Assigned task
An exact copy is required of every line from the one with "Instruction: Click the Classification" through the end of the data below, and the pictures must stay out of it.
━━━ Given entries
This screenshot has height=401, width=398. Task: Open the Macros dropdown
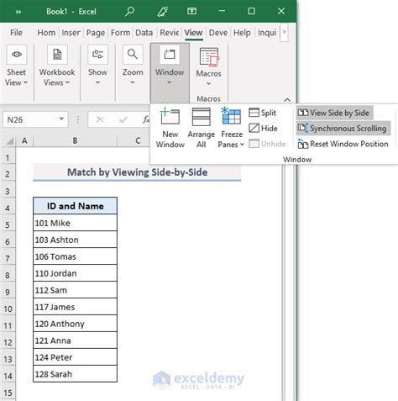click(x=208, y=67)
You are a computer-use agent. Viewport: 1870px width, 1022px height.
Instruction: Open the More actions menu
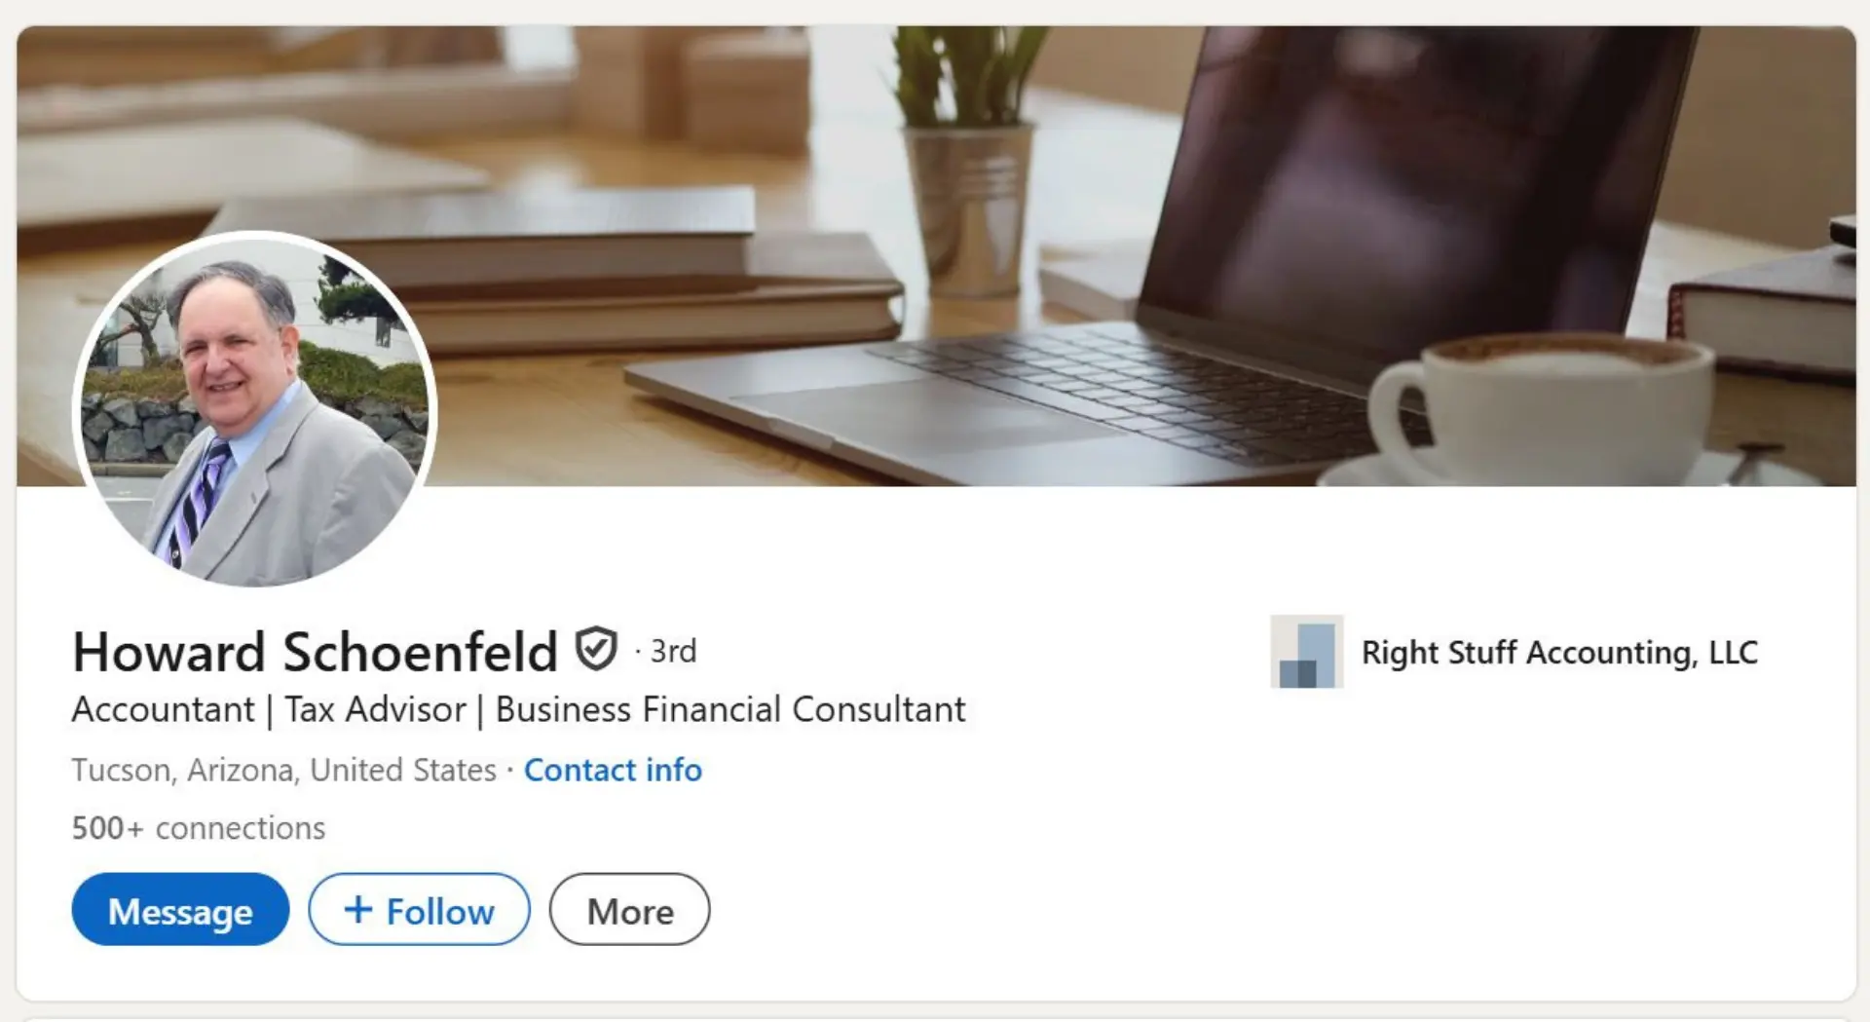point(630,909)
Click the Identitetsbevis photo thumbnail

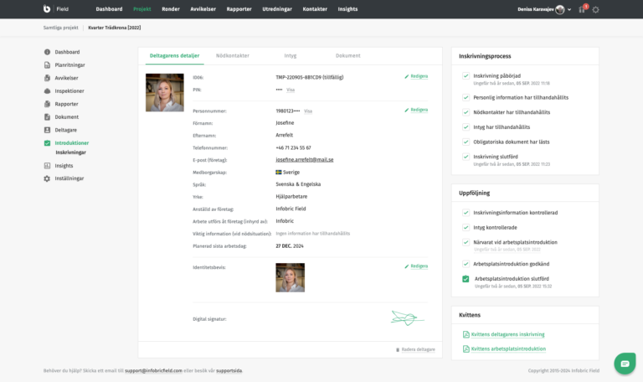(x=290, y=277)
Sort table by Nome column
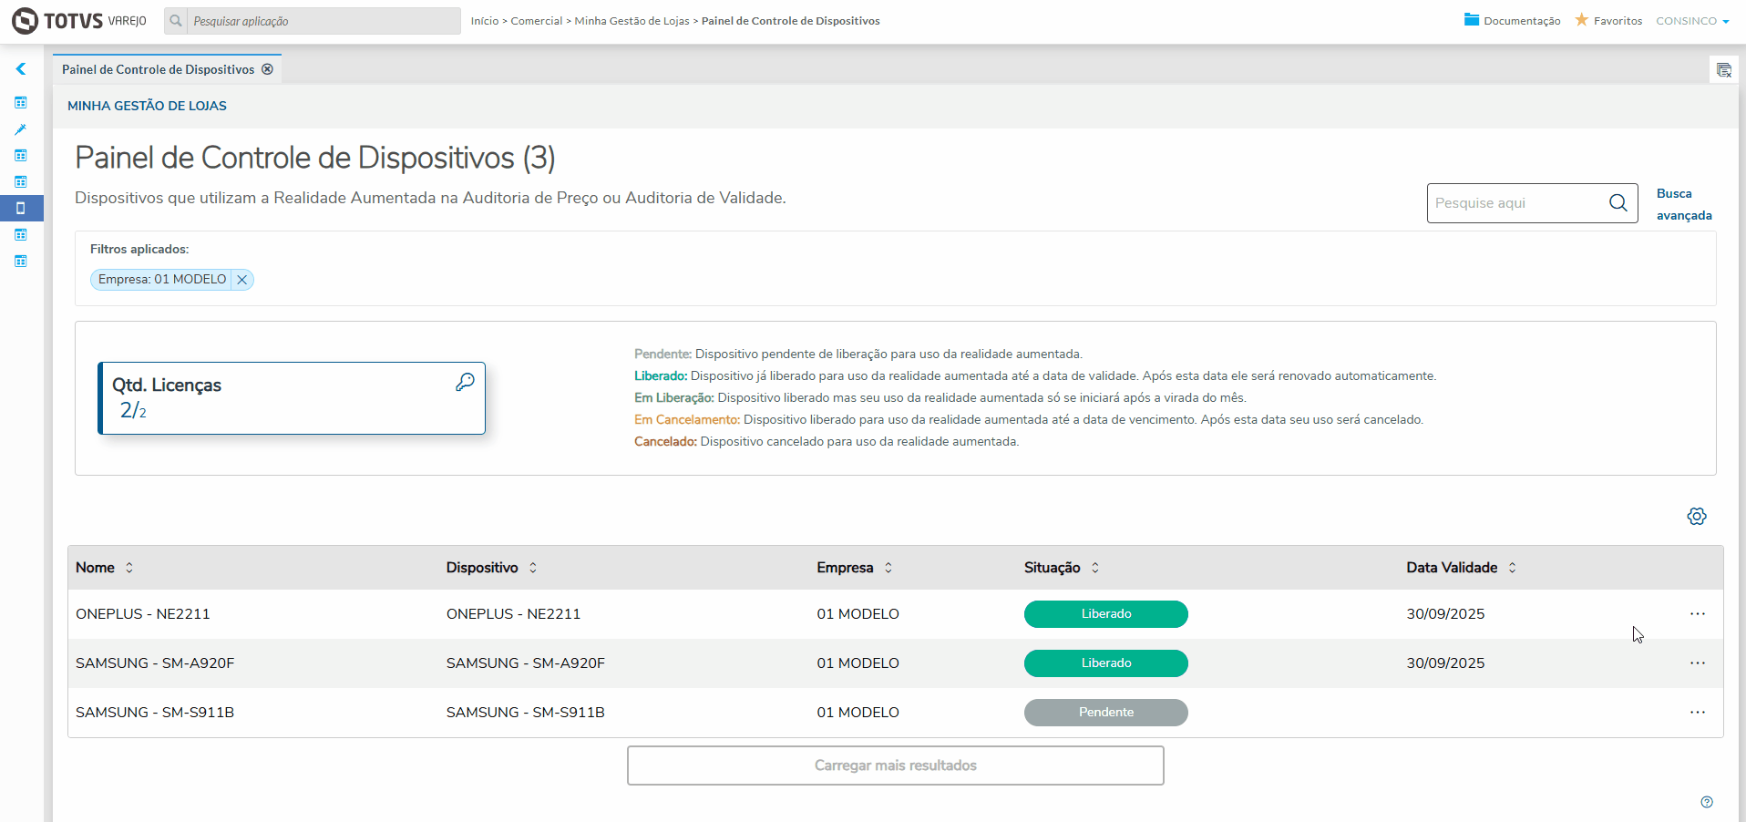Image resolution: width=1746 pixels, height=822 pixels. 129,568

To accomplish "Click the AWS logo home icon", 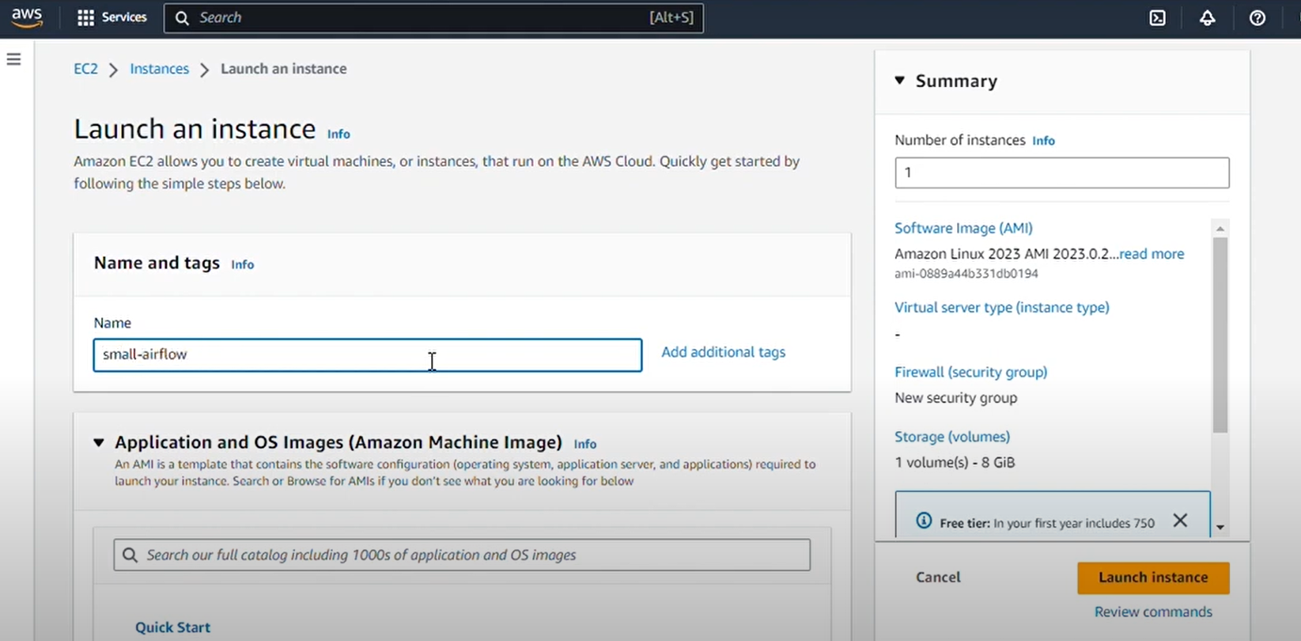I will pos(27,17).
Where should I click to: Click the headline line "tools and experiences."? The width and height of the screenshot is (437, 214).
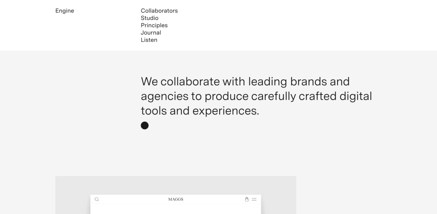pyautogui.click(x=200, y=111)
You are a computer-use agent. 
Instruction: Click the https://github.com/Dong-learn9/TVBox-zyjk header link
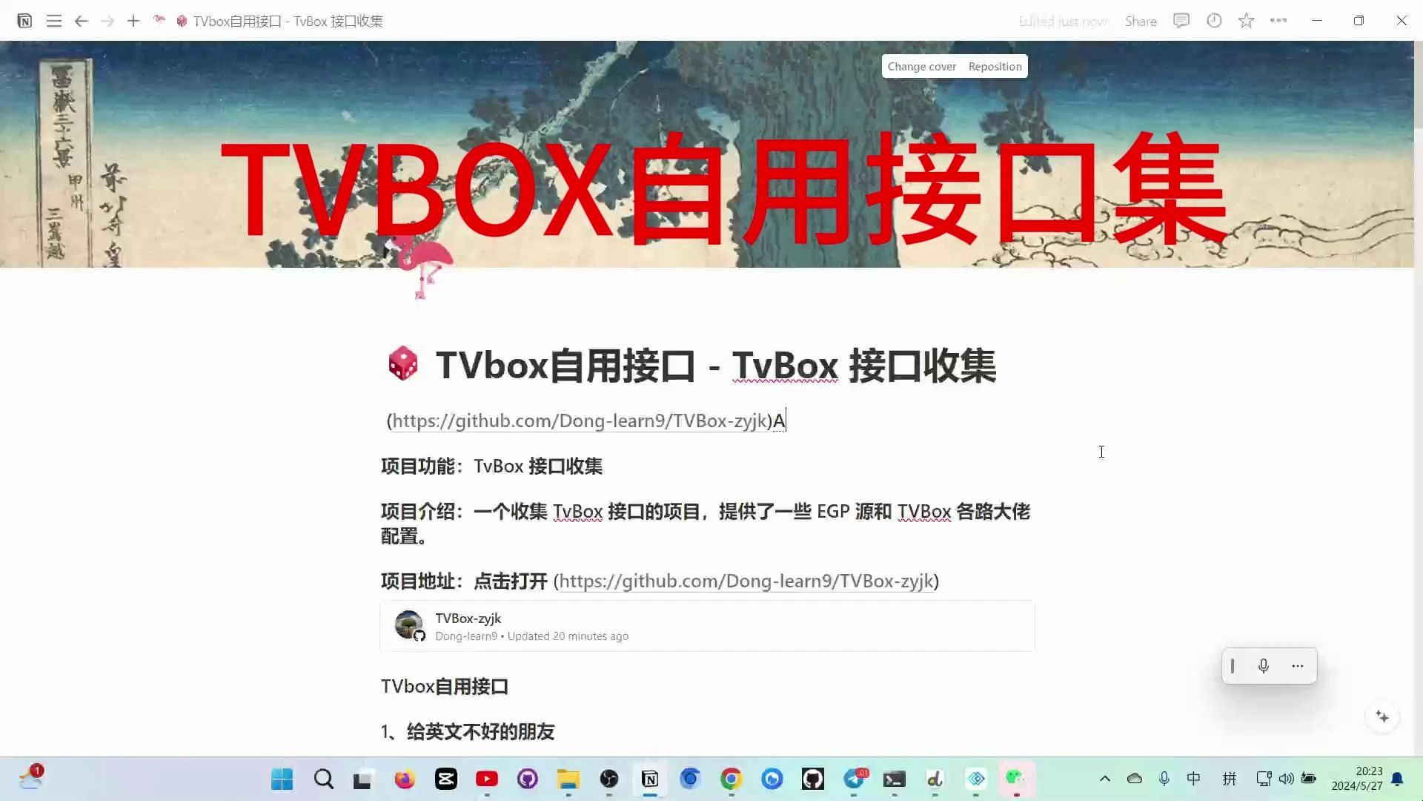pyautogui.click(x=582, y=421)
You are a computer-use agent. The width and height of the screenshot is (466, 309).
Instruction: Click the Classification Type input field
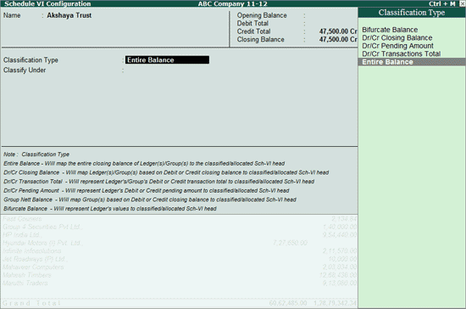click(167, 59)
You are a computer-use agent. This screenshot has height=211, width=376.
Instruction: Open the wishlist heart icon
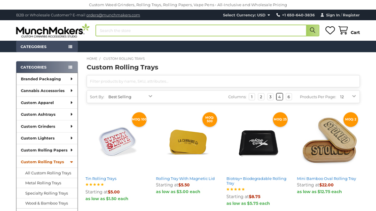pos(330,30)
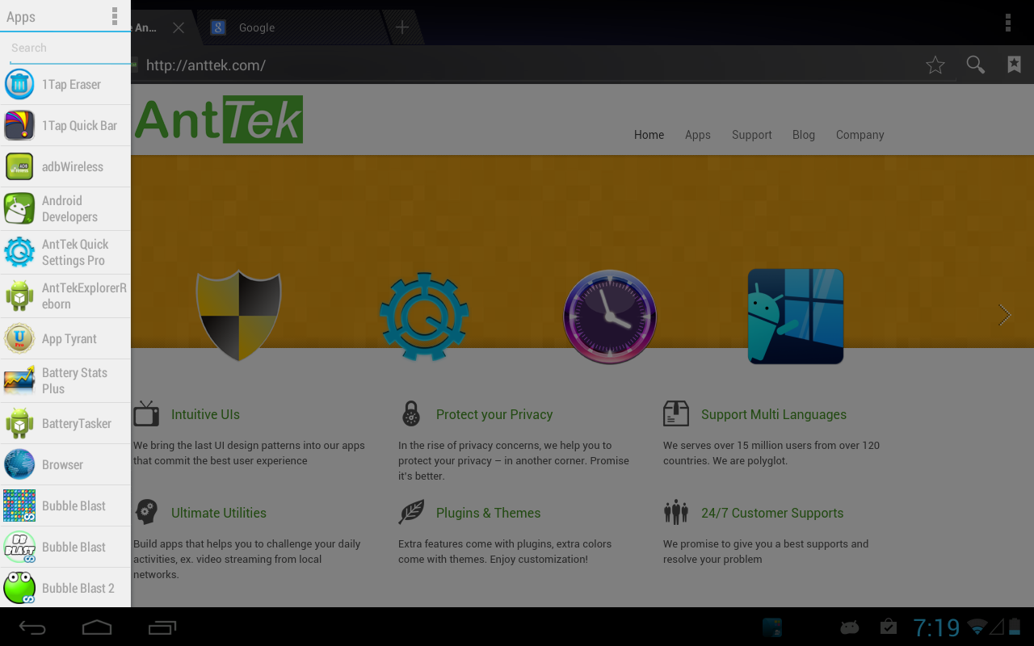Open the browser overflow menu

(x=1007, y=23)
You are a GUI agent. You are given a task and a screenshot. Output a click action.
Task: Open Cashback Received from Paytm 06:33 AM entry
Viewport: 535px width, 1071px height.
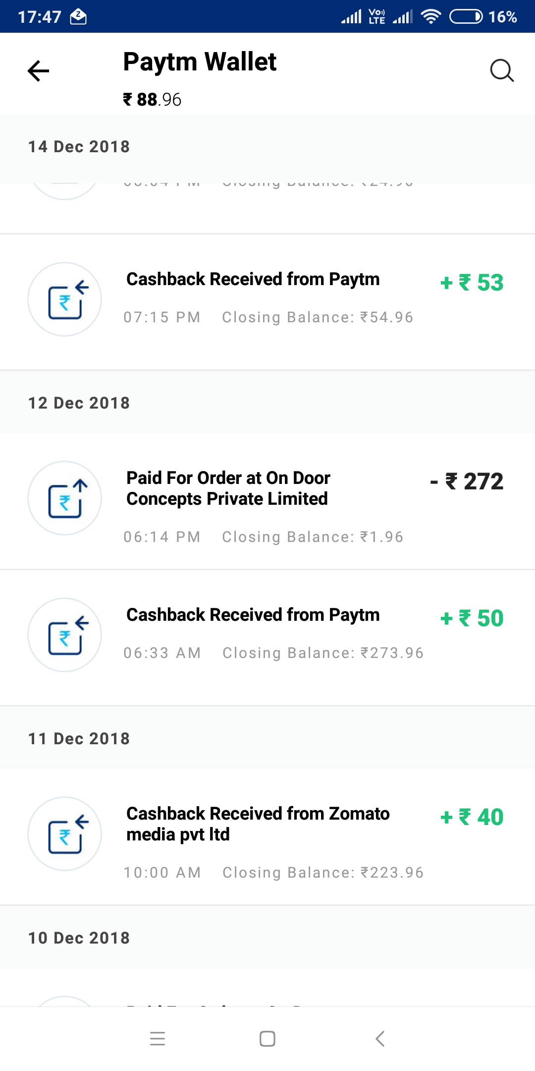[x=268, y=638]
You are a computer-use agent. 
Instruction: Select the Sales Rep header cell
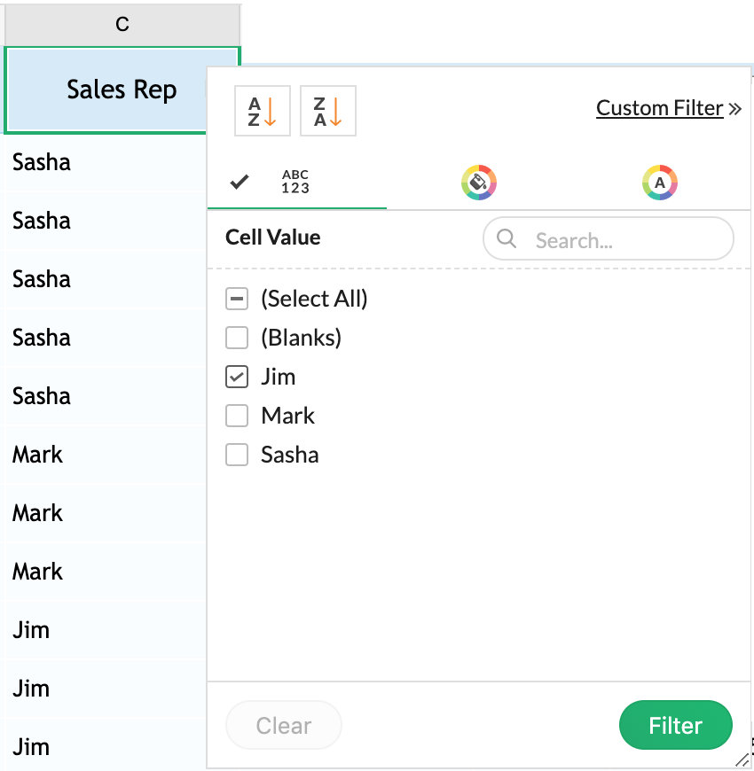click(106, 90)
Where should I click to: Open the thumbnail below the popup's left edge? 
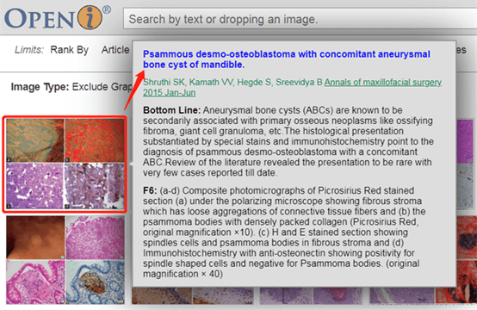pos(192,295)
━━━━━━
Solved problem
Instruction: Click the Classification Type input field
click(167, 59)
You are a computer-use agent. This screenshot has height=211, width=376.
Instruction: Open the wishlist heart icon
pos(330,30)
Open the browser overflow menu

(x=1007, y=23)
You are a GUI agent. You are given a task and a screenshot. Output a click action.
Task: Open Cashback Received from Paytm 06:33 AM entry
Viewport: 535px width, 1071px height.
[x=268, y=638]
You are a computer-use agent. 
Instruction: Select the Sales Rep header cell
click(106, 90)
Where should I click to: Open the thumbnail below the popup's left edge? 
pos(192,295)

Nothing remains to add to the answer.